How much does it cost to leave your electronic devices on standby?

The ‘vampire devices’ sending your bills soaring: Electronics like microwaves, televisions and games consoles left on standby are costing UK households £147 a year

  • Households in Britain are spending £2.2billion a year by leaving on devices when they are not being used 
  • British Gas finds most expensive standard household device to keep on standby for a year is TV at £24.61
  • Followed by set-top box for £23.10, microwave at £16.37, games console at £12.17 and computer at £11.22 
  • Bills of 22million households on standard energy cap rose by 54% at start of April to £1,971 annual average

Households in Britain could save an average of £147 on their annual electricity bills by turning off ‘vampire devices’ which drain power even while on standby, experts revealed today.

People are spending £2.2billion a year by leaving on devices such as microwaves, televisions and games consoles when they are not being used – which is about two months’ worth of electricity charges for the average home.

Research by British Gas has found the most expensive standard household device to keep on standby for a year is a television at £24.61, followed by a set-top box from a provider such as Sky or Virgin Media for £23.10.

Other devices with a high annual standby cost include a microwave at £16.37, a games console at £12.17 and a computer at £11.22 – followed by a shower at £9.80, a washing machine at £4.73 and a printer at £3.81.

A phone charger is a smaller amount at £1.26, while other devices such as internet routers and smart speakers are also costly – but homeowners will often have more reason to keep the latter two on when not being actively used.

It comes amid warnings of further rises in energy prices after the bills of 22million households in Britain on the standard Ofgem cap increased by 54 per cent at the start of April to an annual average of £1,971, up from £1,277.

Experts have recommended that homeowners invest in smart plugs to ensure everything is turned off via their mobile phone, or connecting devices to an extension lead that can be switched off overnight.

British Gas energy expert Marc Robson told BBC News: ‘At night, or when not in use, try switching off devices at the mains rather than switching to standby, as even the standby light on a television uses energy. 

How much you waste each year by leaving ‘vampire devices’ on 

  • Television – £24.61
  • Sky box – £23.10
  • Microwave – £16.37
  • PlayStation – £12.17
  • Computer – £11.22
  • Shower – £9.80
  • Washing machine – £4.73
  • Printer – £3.81
  • Phone charger – £1.26

‘Try not to overcharge your mobile phone and laptop unnecessarily. As soon as your device is charged, try and get into the habit of unplugging it. Not only will this save energy but it also prolongs battery life.’
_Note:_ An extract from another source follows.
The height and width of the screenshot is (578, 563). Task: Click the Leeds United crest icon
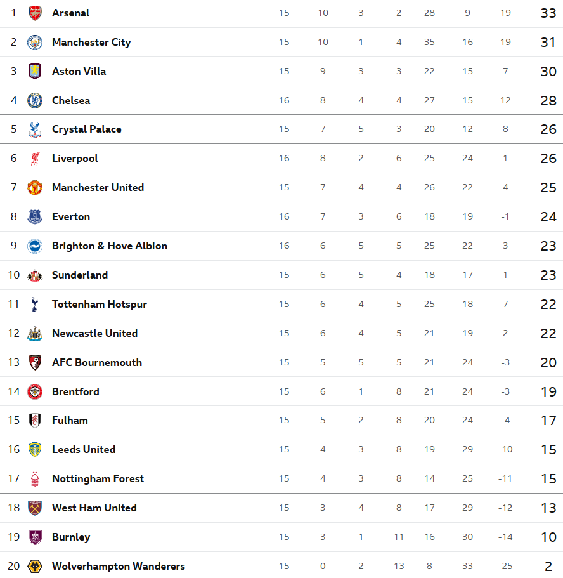[x=35, y=450]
Energy chiefs said last week that four in ten households face fuel poverty this autumn, with analysts fearing average bills on the cap could surge to £2,600 in October – and possibly even £5,000 – amid the fallout from Russia’s invasion of Ukraine.
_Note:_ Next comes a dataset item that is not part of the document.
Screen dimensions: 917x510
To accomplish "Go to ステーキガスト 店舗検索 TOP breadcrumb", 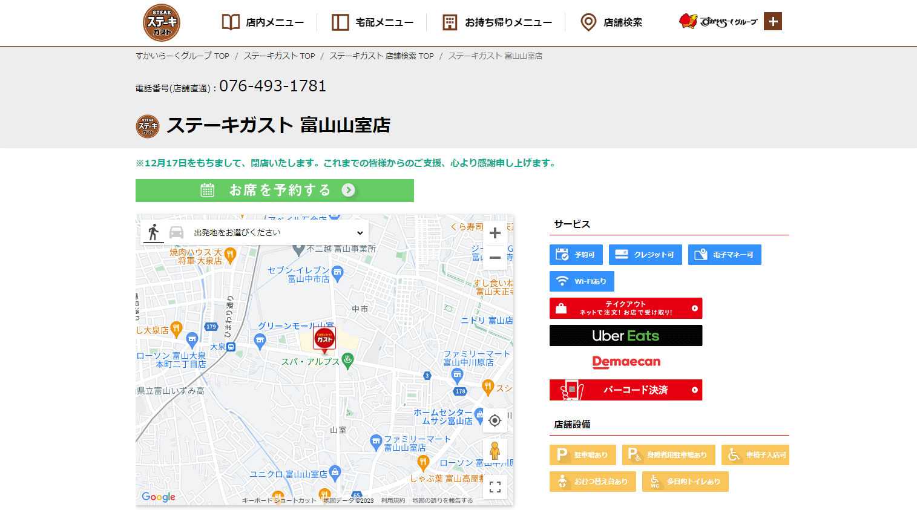I will coord(381,56).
MPs were told on April 19 that the misery facing ordinary households would not be shared by the fat cat bosses of some energy firms. The boss of Bulb, which is now government-run following its collapse, is still being paid £250,000 at public expense.

Industry leaders condemned the Treasury’s plans to help households – a £150 rebate on council tax bills and a £200 loan in October. 

Giving evidence to the Commons energy committee, the chief executive of E.ON insisted it was ‘not nearly enough’. Michael Lewis also said that 30 to 40 per cent of households – around ten million – could go into fuel poverty from October. 

This is usually defined as when an address has to spend an excessive proportion of income to stay warm. 

Twenty-nine energy suppliers have gone bust since the end of last year amid spiralling increases in the wholesale price of gas.

On April 1 the energy price cap for dual fuel customers increased by nearly £700 to £1,971. 

The cap is likely to hit £2,600 in October, according to industry analyst Cornwall Insight. It believes the figure will stay above £2,000 next year and settle at £2,233 by winter 2023/24.

The bills of 22million households in Britain on the standard Ofgem energy cap increased by 54 per cent at the start of April

And a survey by the Office for National Statistics (ONS) released on Monday found four in ten people in the UK said they were struggling to pay their energy bills in March, even before the latest price cap hike.

The ONS found that 43 per cent of those who pay energy bills said it was ‘very or somewhat difficult’ to afford them last month. In the most deprived parts of England 57 per cent of people reported difficulty in paying energy bills, but even in the least deprived areas of the country, 35 per cent struggled.

Meanwhile, nearly a quarter (23 per cent) of adults across the country reported it was very difficult or difficult to pay their usual household bills last month compared to a year ago. In November the same figure was 17 per cent.

Bills are rising alongside everyday costs for nearly everyone in the UK, as well as in many other countries. Inflation rose by 7 per cent in the 12 months to March, according to the latest Consumer Prices Index data from the ONS.